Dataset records
*****
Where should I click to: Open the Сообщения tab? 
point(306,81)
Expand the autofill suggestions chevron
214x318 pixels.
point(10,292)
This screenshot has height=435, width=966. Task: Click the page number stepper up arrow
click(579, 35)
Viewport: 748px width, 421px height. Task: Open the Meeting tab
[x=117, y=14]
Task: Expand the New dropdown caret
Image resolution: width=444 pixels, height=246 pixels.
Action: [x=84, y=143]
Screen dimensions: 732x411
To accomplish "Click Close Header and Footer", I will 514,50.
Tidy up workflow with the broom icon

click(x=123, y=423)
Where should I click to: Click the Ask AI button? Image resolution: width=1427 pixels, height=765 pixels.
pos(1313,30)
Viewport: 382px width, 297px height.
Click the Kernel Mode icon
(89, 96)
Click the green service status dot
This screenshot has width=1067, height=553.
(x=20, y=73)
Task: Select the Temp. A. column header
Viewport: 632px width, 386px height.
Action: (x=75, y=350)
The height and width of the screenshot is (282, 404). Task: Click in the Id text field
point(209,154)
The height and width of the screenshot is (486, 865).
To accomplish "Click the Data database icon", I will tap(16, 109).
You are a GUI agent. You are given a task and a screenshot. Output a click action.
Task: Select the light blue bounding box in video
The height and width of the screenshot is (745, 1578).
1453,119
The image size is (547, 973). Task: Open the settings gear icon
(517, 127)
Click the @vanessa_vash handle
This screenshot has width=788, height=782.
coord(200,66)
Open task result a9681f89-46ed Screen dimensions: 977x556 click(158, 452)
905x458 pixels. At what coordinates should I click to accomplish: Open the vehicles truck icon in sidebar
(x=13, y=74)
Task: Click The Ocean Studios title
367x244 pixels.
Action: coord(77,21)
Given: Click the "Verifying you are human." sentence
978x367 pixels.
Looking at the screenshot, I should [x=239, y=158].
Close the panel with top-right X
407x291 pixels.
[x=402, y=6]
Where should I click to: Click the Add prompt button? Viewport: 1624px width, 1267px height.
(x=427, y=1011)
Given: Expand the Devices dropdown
*****
In the material, starting at the line that contains "The height and width of the screenshot is (282, 404)." and ending at the line that contains "will tap(16, 109).", swap "text field" for "search box". Return only those lines, with nothing else changed.

• **RESPONSE FOR THIS EXERCISE**:
The height and width of the screenshot is (282, 404). Task: Click in the Id search box
point(209,154)
The height and width of the screenshot is (486, 865).
To accomplish "Click the Data database icon", I will tap(16, 109).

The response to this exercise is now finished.